Face Detection with Firebase ML Kit on iOS

With face detection, you can get the information you need to perform tasks like embellishing selfies and portraits, or generating avatars from a user's photo. Because ML Kit can perform face detection in real time, you can use it in applications like video chat or games that respond to the player's expressions.

You can use ML Kit to detect faces in images and video.
See the ML Kit quickstart sample on GitHub for an example of this API in use.

Before you begin

If you have not already added Firebase to your app, do so by following the steps in the getting started guide.
Include the ML Kit libraries in your Podfile:

pod 'Firebase/MLVision'
pod 'Firebase/MLVisionFaceModel'

After you install or update your project's Pods, be sure to open your Xcode project using its .xcworkspace.

3 - In your app, import Firebase:

Swift
import Firebase

Objective-C 
@import Firebase;

Input image guidelines

For ML Kit to accurately detect faces, input images must contain faces that are represented by sufficient pixel data. In general, each face you want to detect in an image should be at least 100x100 pixels. If you want to detect the contours of faces, ML Kit requires higher resolution input: each face should be at least 200x200 pixels.

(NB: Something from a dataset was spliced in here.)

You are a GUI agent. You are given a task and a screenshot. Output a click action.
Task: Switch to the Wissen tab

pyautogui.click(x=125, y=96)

If you are detecting faces in a real-time application, you might also want to consider the overall dimensions of the input images. Smaller images can be processed faster, so to reduce latency, capture images at lower resolutions (keeping in mind the above accuracy requirements) and ensure that the subject's face occupies as much of the image as possible. Also see Tips to improve real-time performance.

Poor image focus can hurt accuracy. If you aren't getting acceptable results, try asking the user to recapture the image.

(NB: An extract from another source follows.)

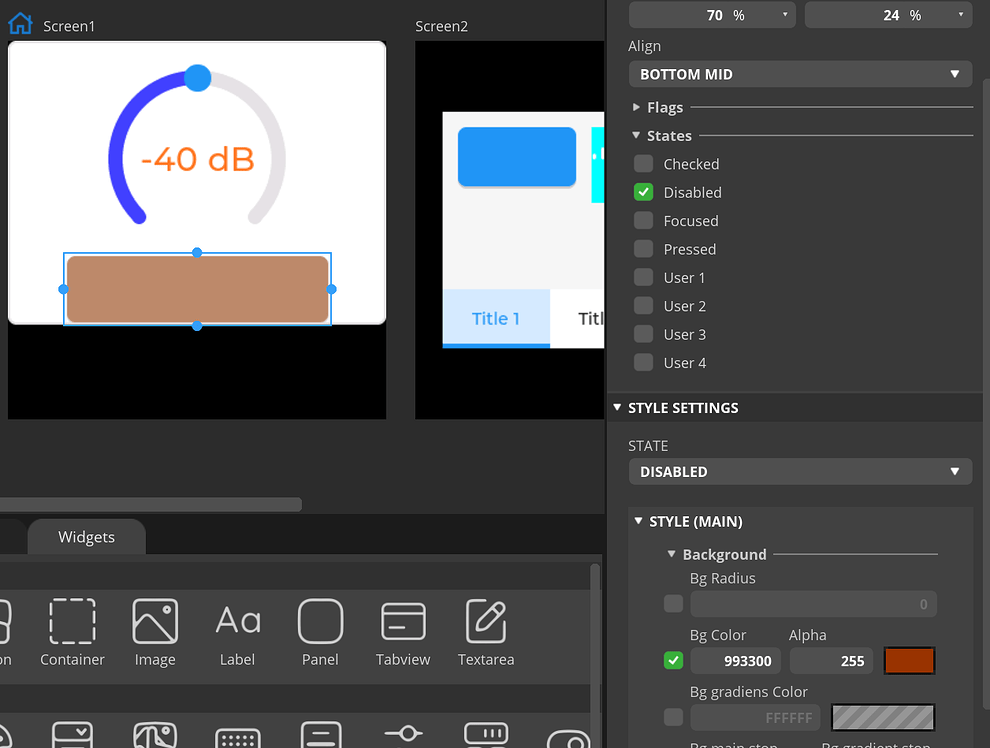The image size is (990, 748).
Task: Click the Bg Color hex value field
Action: [x=736, y=660]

The orientation of a face relative to the camera can also affect what facial features ML Kit detects. See Face Detection Concepts.

1. Configure the face detector

Before you apply face detection to an image, if you want to change any of the face detector's default settings, specify those settings with a VisionFaceDetectorOptions object. You can change the following settings:

For example, build a VisionFaceDetectorOptions object like one of the following examples:

Swift
// High-accuracy landmark detection and face classification
let options = VisionFaceDetectorOptions()
options.performanceMode = .accurate
options.landmarkMode = .all
options.classificationMode = .all
// Real-time contour detection of multiple faces

let options = VisionFaceDetectorOptions()

options.contourMode = .all

Objective-C

// High-accuracy landmark detection and face classification

FIRVisionFaceDetectorOptions *options = [[FIRVisionFaceDetectorOptions alloc] init];

options.performanceMode = FIRVisionFaceDetectorPerformanceModeAccurate;

options.landmarkMode = FIRVisionFaceDetectorLandmarkModeAll;

options.classificationMode = FIRVisionFaceDetectorClassificationModeAll;
// Real-time contour detection of multiple faces

FIRVisionFaceDetectorOptions *options = [[FIRVisionFaceDetectorOptions alloc] init];

options.contourMode = FIRVisionFaceDetectorContourModeAll;

2. Run the face detector

To detect faces in an image, pass the image as a UIImage or a CMSampleBufferRef to the VisionFaceDetector's detect(in:) method:Get an instance of VisionFaceDetector:

Swift

lazy var vision = Vision.vision()

let faceDetector = vision.faceDetector(options: options)

ViewController.swift

Objective-C

FIRVision *vision = [FIRVision vision];

FIRVisionFaceDetector *faceDetector = [vision faceDetector];

// Or, to change the default settings:

// FIRVisionFaceDetector *faceDetector =

//     [vision faceDetectorWithOptions:options];

Create a VisionImage object using a UIImage or a CMSampleBufferRef.

To use a UIImage:

If necessary, rotate the image so that its imageOrientation property is .up.
Create a VisionImage object using the correctly-rotated UIImage. Do not specify any rotation metadata—the default value, .topLeft, must be used.

Swift

let image = VisionImage(image: uiImage)

Objective-C

FIRVisionImage *image = [[FIRVisionImage alloc] initWithImage:uiImage];

To use a CMSampleBufferRef:

Create a VisionImageMetadata object that specifies the orientation of the image data contained in the CMSampleBufferRef buffer.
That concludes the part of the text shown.